Une vague d'arrestations en mai a touché plusieurs personnes, dont Hazem Abd al-Azim, activiste politique ; Wael Abbas, éminent défenseur des droits humains ; Shady al-Ghazaly Harb, chirurgien ; Amal Fathy, une activiste ; et l’humoriste satirique Shady Abu Zaid. Une autre série d'arrestations en août a inclus un ancien ambassadeur, Ma’soum Marzouk, qui a appelé à un référendum public pour la démission d'al-Sissi. En octobre et novembre, les autorités ont arrêté au moins 40 militants des droits humains et volontaires, dont plusieurs étaient impliqués dans la Coordination égyptienne pour les droits et libertés, une organisation indépendante. Les autorités ont fait disparaître le dirigeant de cette organisation, Ezzat Ghoniem, depuis septembre.

Les autorités ont également continué d’engager des poursuites contre un grand nombre des principaux militants et organisations de défense des droits humains du pays dans « l'affaire 173 de 2011 », connue sous le nom de « affaire de financement extérieur ». La rapporteuse spéciale des Nations Unies sur le droit au logement, qui s'est rendue en Égypte en septembre, a déclaré que le gouvernement avait procédé à des démolitions de maisons, à des arrestations, pour exercer des représailles contre des citoyens ayant coopéré avec son équipe.

En 2018, les tribunaux égyptiens ont condamné des centaines de personnes à la peine capitale, lors de procès de grande ampleur présentant des vices de forme, dans des affaires de violence politique et de liens au terrorisme présumés. Les cours d'appel civiles et militaires ont confirmé au moins 51 condamnations à mort. En outre, les autorités ont procédé à au moins 46 exécutions dans d’autres affaires. Les autorités ont poursuivi des centaines de civils devant les tribunaux militaires et de sécurité de l'État, qui ne respectent pas les normes minimales de procédure régulière.
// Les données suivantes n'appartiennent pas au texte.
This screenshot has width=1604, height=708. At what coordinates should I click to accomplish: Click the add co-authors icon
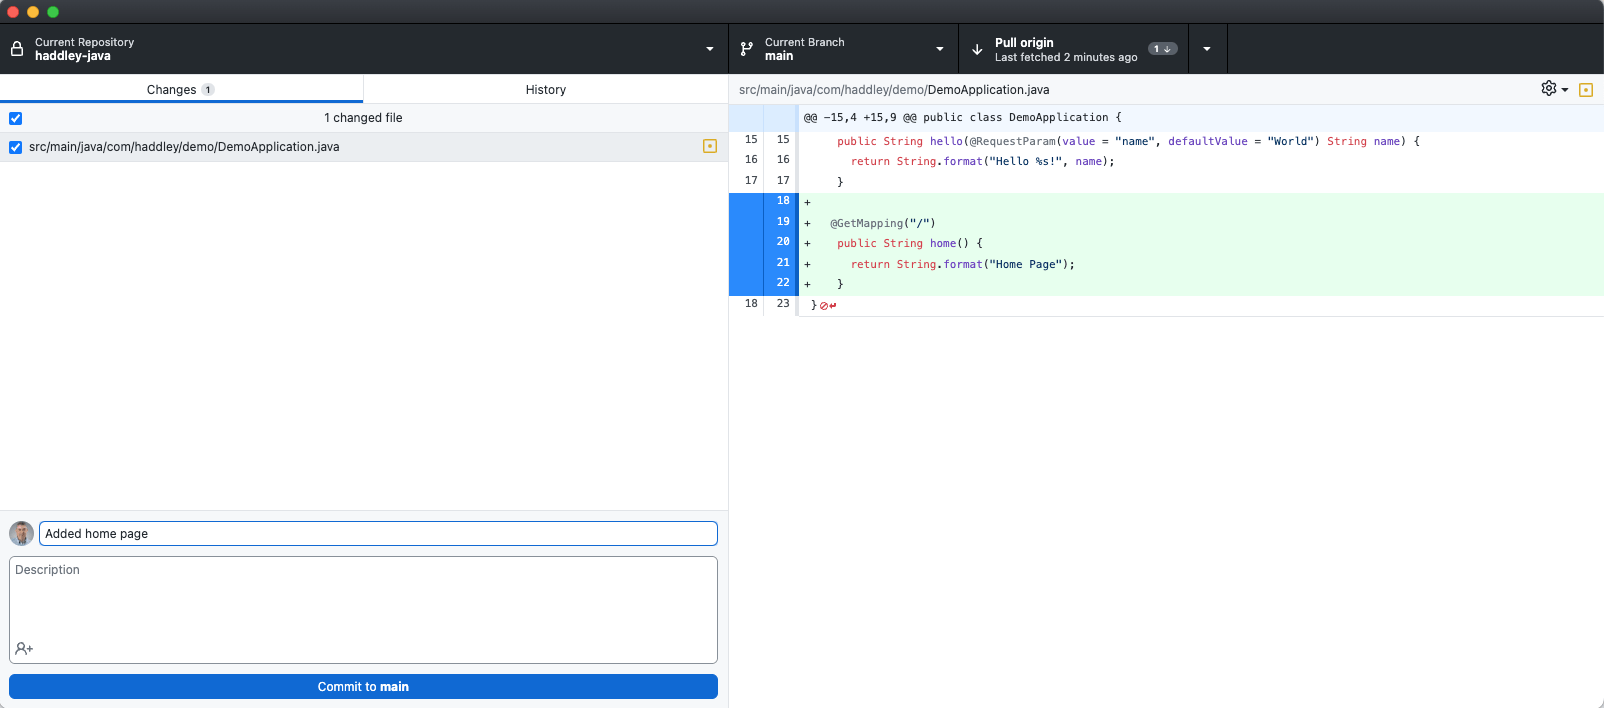click(x=24, y=649)

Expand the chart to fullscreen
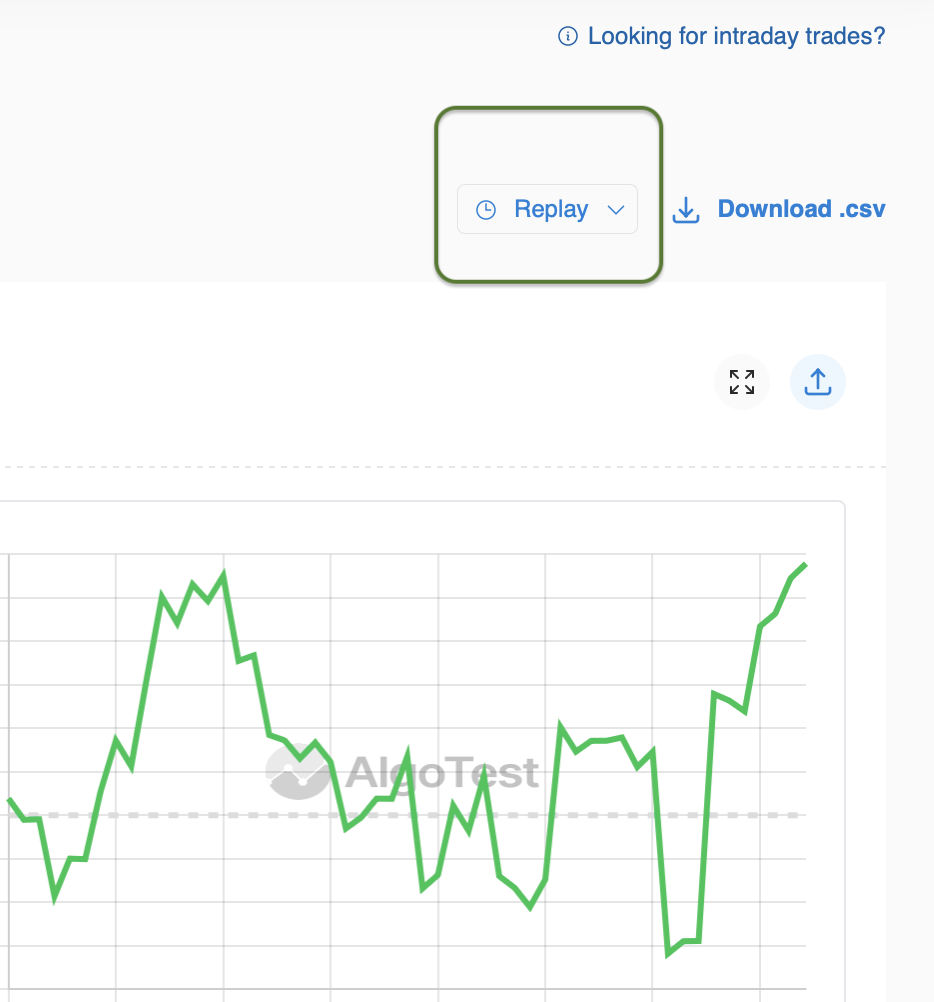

La loi restrictive 80 de 2016 sur la construction d'églises a permis, en 2018, de légaliser sous condition un petit nombre d'églises fonctionnant sans permis officiel, mais les restrictions à la construction d'églises restent largement en place. Les autorités ont obligé 14 églises à fermer en 2018, a révélé l'organisation Initiative égyptienne pour les droits de la personne.

En mai, les autorités ont organisé les premières élections syndicales en Égypte en 12 ans, laissant ainsi à la Fédération des syndicats égyptiens (FSE), affiliée au gouvernement, le contrôle effectif des syndicats. Un groupe de défense des droits a déclaré que le gouvernement avait exclu des centaines de candidats non alignés avec le gouvernement.

Dans le nord du Sinaï, où les forces gouvernementales ont combattu un groupe affilié à l'État islamique appelé « Province du Sinaï » (Wilayat Sinai), l'armée a commis des violations flagrantes équivalentes dans certains cas à une punition collective. À partir de janvier, l'armée a lancé la vague de démolitions de maisons la plus intensive dans le Sinaï depuis des années, détruisant au moins 3 600 maisons et autres bâtiments.

Les alliés internationaux de l’Égypte continuent de se concentrer sur la coopération dans les domaines du terrorisme et des migrations, tout en émettant rarement des critiques publiques. Lors de la visite d'Al-Sissi à New York en septembre dernier, le président des États-Unis, Donald Trump, a déclaré qu'al-Sissi avait accompli « un travail exceptionnel » dans la lutte contre le terrorisme.